2011, Jan 4 - We plan a "2011 Draconids MAC" workshop. Francois Colas has proposed to have this meeting held here. This location has easy acces from Paris by High Speed Train (5 hours) or
from Lourdes/Tarbes airport (30min from the hotel). There are 50 beds and a large conference room. A visit at Pic du Midi observatory can be arranged, as well as a visit to the thermal bath at Acquensis. Keep tuned.
2010, Dec20 - Pavel Koten and Jason Hatton learned that the DLR Halo aircraft is not available during the Draconid outburst. An alternative aircraft for deployment is the DLR Falcon.
2010, Nov 29 - CSA Council rated Vaubaillon's proposed deployment of the Safire Falcon aircraft (supported by INSU) to study the Draconids as a priority one project. Deployment of the aircraft is pending funding support. Only three scientists can deploy on this aircraft (Vaubaillon, Taylor Dantowitz?).
2010, Sep 16 - Jeremie Vaubaillon presentation at the International Meteor Conference in Armagh, N. Ireland: 2011 Draconids: storm or just an outburst? 2010, June 16 - NASA Marshall Space Flight Center is assessing the risk to spacecraft posed by the upcoming 2011 Draconid meteor shower. Current meteor forecast models project a strong Draconid outburst, possibly a full-blown storm, on Oct. 8, 2011, according to William Cooke of the Meteoroid Environment Office at NASA's Marshall Space Flight Center in Huntsville, Ala. Peak flux for particles of 1 mm and larger is calculated as 4.4 per square km per hour, which is 22 times the sporadic background and exceeding that of recent Leonid storms.

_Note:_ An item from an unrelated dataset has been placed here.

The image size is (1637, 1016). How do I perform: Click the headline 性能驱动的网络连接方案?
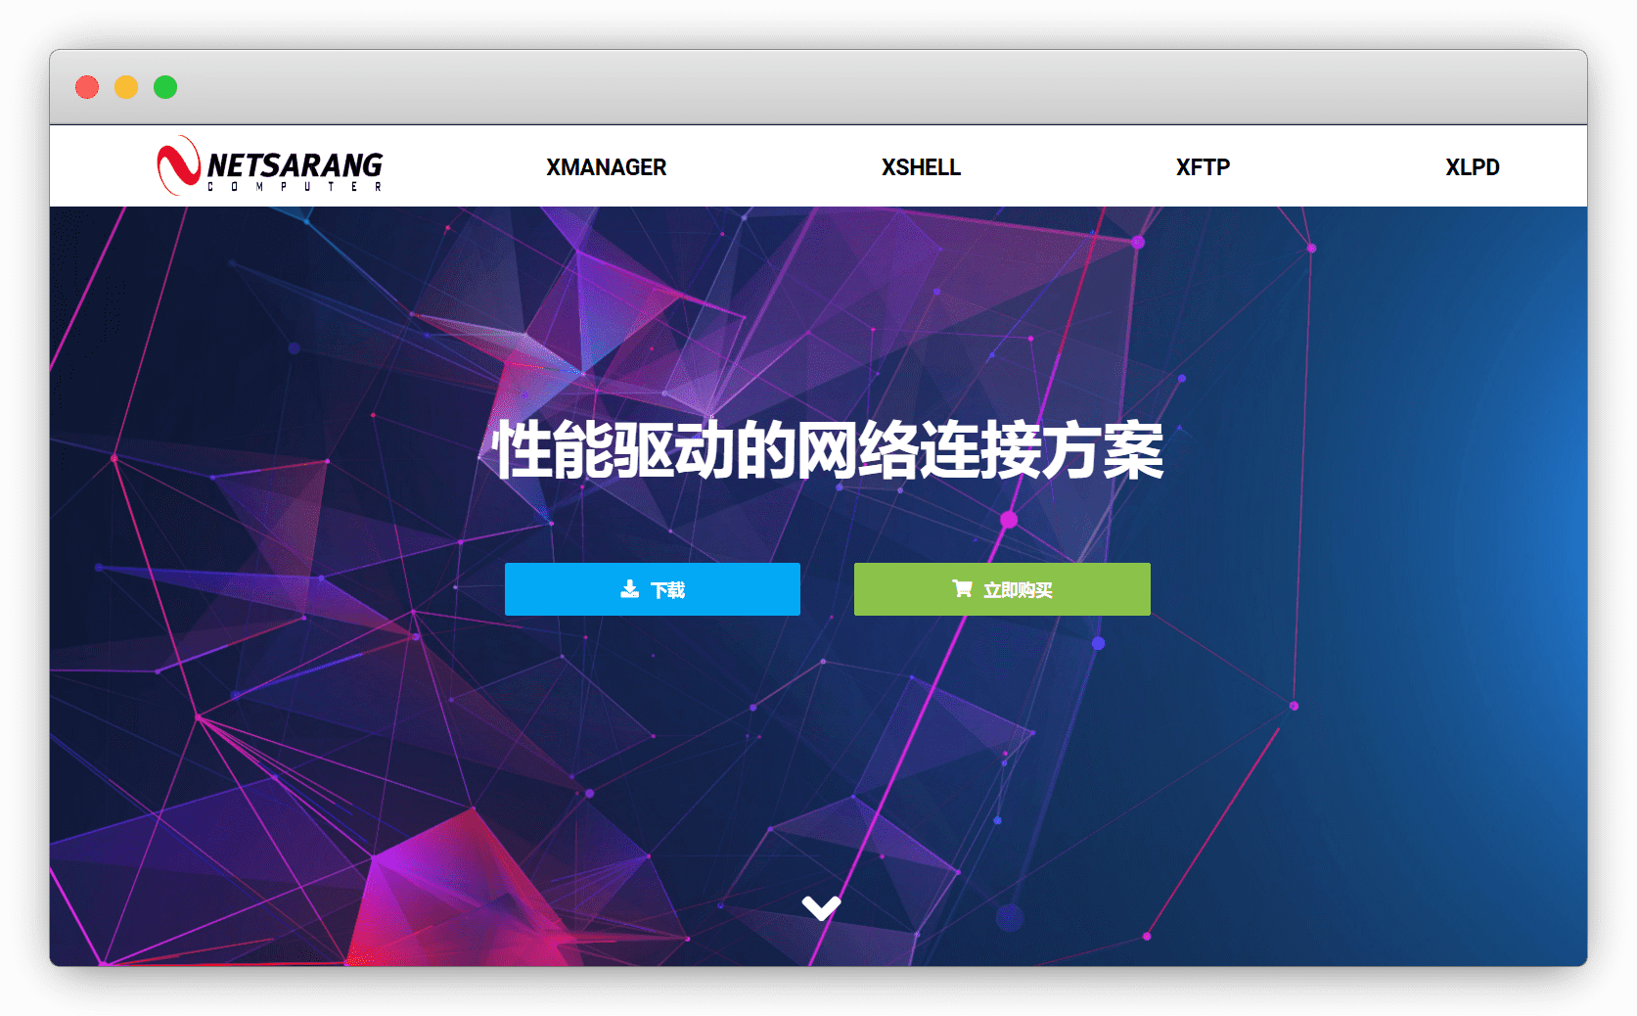(828, 451)
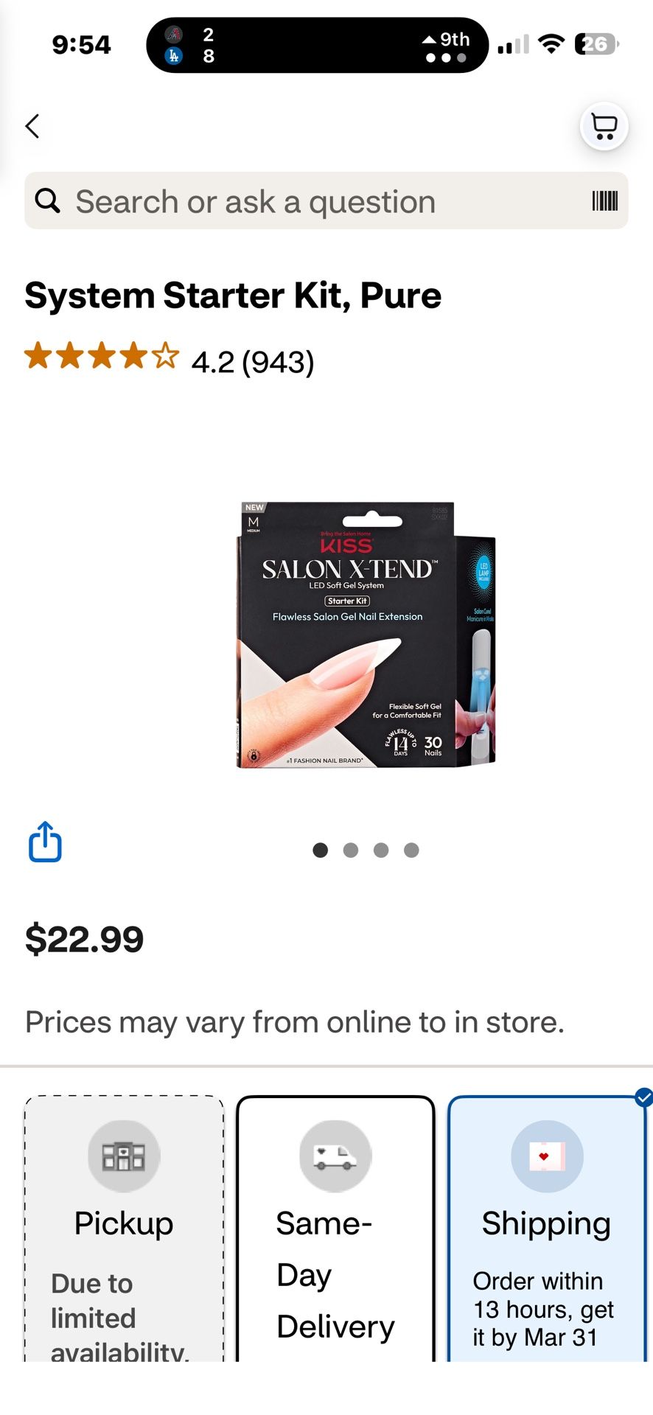
Task: Jump to second product image dot
Action: tap(351, 850)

More information: Presentation News stories: [Space.com]; [
Christian Science Monitor]; [RedOrbit]
2010, May 16 - Michael Maslov today published his predictions for the 2011 Draconids. A graph of the position of the dust trails projected on the ecliptic plane is shown above. While others predict peak rates of order ZHR = 600, Maslov is much more pessimistic about a good shower, predicting peak rates of only ZHR = 40-50/h.
2008, June 1 - Jun-Ichi Watanabe and Mikiya Sato makes predictions for the 2011 Draconid shower ("Activities of Parent Comets and Related Meteor Showers", Earth Moon and Planets 102, 111-116), an update from Sato's earlier 2004 predictions.
2006, Sep 1 - In a more complete modeling, Peter Jenniskens and Jeremie Vaubaillon find a promising encounter with the 1900 dust trail in 2011: "Rates in 2011 may increase to storm level". In: P. Jenniskens, 2006. Meteor Showers and their Parent Comets. p. 334 (and Table 6d, p. 678). The Moon will be in Aquarius and is 91 percent illuminated.
2004, Oct 7 - While studying the origin of the 1998 Draconid shower, Mikiya Sato of the Fuchu Astronomical Society predicts an encounter of Earth with the 1900 dust trail of comet 21P/Giacobini-Zinner in 2011.